====== Material ======

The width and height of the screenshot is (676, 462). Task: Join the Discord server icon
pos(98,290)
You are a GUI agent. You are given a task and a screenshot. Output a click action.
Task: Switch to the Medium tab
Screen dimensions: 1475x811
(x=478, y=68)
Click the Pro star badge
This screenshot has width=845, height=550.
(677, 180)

======

Short problem:
Rewrite all of the material above as a Markdown table with the columns "Row" and "Line", one line per row, skipping any blank lines.

Result of the task:
| Row | Line |
|---|---|
| 1 | The width and height of the screenshot is (676, 462). Task: Join the Discord server icon |
| 2 | pos(98,290) |
| 3 | You are a GUI agent. You are given a task and a screenshot. Output a click action. |
| 4 | Task: Switch to the Medium tab |
| 5 | Screen dimensions: 1475x811 |
| 6 | (x=478, y=68) |
| 7 | Click the Pro star badge |
| 8 | This screenshot has width=845, height=550. |
| 9 | (677, 180) |